_Document extract_.
=== Section Start ===

Why Pankaj Sahni died despite Ayushman Bharat     

Pankaj Sahni (17) was suffering from Aplastic anaemia. The condition leaves you fatigued and more prone to infections and uncontrolled bleeding

Why Pankaj Sahni died despite Ayushman Bharat      

Umesh Kumar Ray

He died at the All India Institute of Medical Sciences (AIIMS) on January 19. He had first visited AIIMS in May last year and although doctors were helpful, the teenager practically died without treatment, which was to start two days later on January 21.

His distraught father Vishwanath Sahni blames the bureaucracy, red-tape and the Ayushman Bharat scheme, the name ironically invoking blessings of a long life.

The treatment of the rare disease required Rs 12 lakh which the poor villager from Vaishali did not have. But armed with the Ayushman Bharat card, he brought his son to AIIMS, hoping that the health scheme would ensure free treatment or the insurance would at least cover the cost.

To his shock, he was informed that Ayushman Bharat or Pradhan Mantri Jan Arogya Yojana did not cover Aplastic anaemia. And although Rashtriya Arogya Nidhi (RAN) provided for monetary assistance of up to Rs 15 lakh to the poor for treatment of life threatening diseases, Pankaj was not eligible for it since he was already covered under PMJAY.

=== Section End ===

_Records_.
=== Section Start ===

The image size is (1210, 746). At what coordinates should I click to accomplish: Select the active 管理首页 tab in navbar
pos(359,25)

=== Section End ===
=== Section Start ===

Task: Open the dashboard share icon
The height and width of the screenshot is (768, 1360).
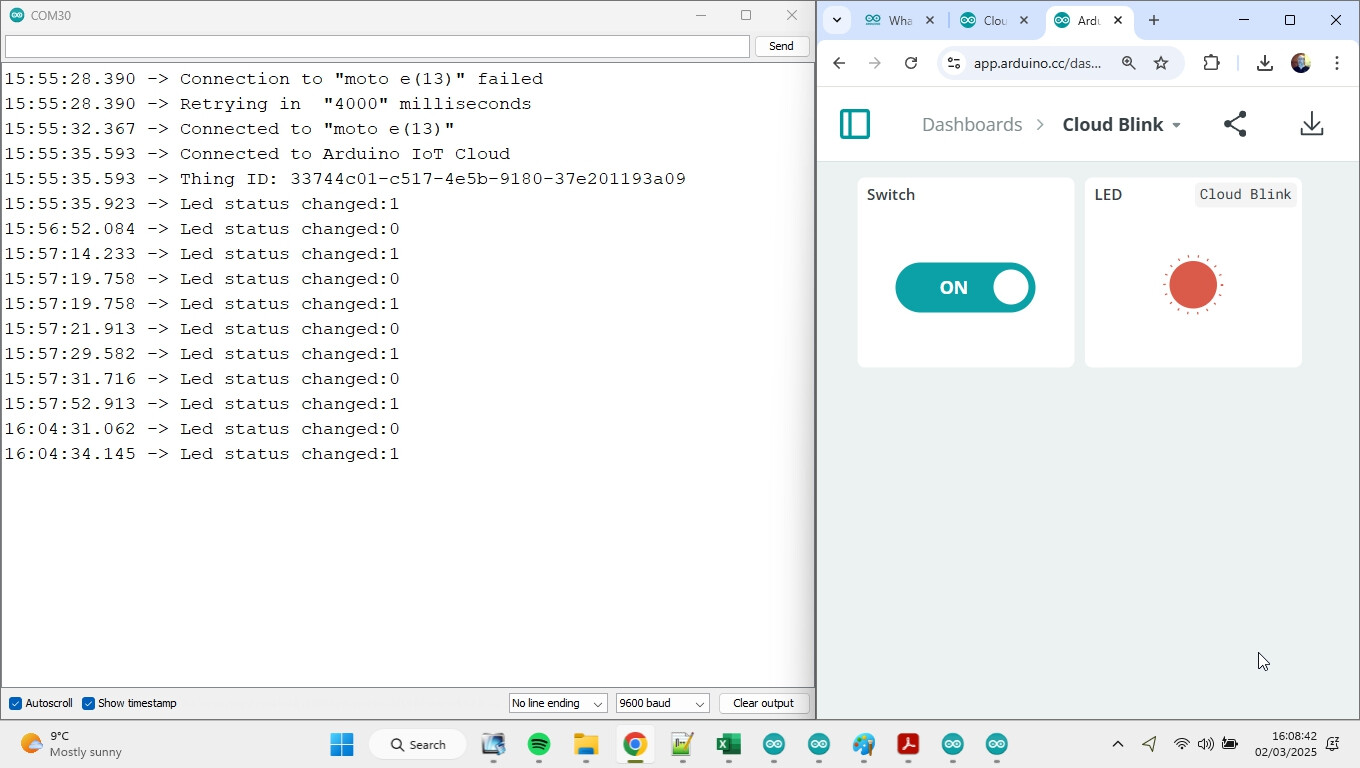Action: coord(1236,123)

=== Section End ===

_About this exercise_. Quote the article about Pankaj Sahni's death in full, word for word.

_Exercise result_.
Why Pankaj Sahni died despite Ayushman Bharat     

Pankaj Sahni (17) was suffering from Aplastic anaemia. The condition leaves you fatigued and more prone to infections and uncontrolled bleeding

Why Pankaj Sahni died despite Ayushman Bharat      

Umesh Kumar Ray

He died at the All India Institute of Medical Sciences (AIIMS) on January 19. He had first visited AIIMS in May last year and although doctors were helpful, the teenager practically died without treatment, which was to start two days later on January 21.

His distraught father Vishwanath Sahni blames the bureaucracy, red-tape and the Ayushman Bharat scheme, the name ironically invoking blessings of a long life.

The treatment of the rare disease required Rs 12 lakh which the poor villager from Vaishali did not have. But armed with the Ayushman Bharat card, he brought his son to AIIMS, hoping that the health scheme would ensure free treatment or the insurance would at least cover the cost.

To his shock, he was informed that Ayushman Bharat or Pradhan Mantri Jan Arogya Yojana did not cover Aplastic anaemia. And although Rashtriya Arogya Nidhi (RAN) provided for monetary assistance of up to Rs 15 lakh to the poor for treatment of life threatening diseases, Pankaj was not eligible for it since he was already covered under PMJAY.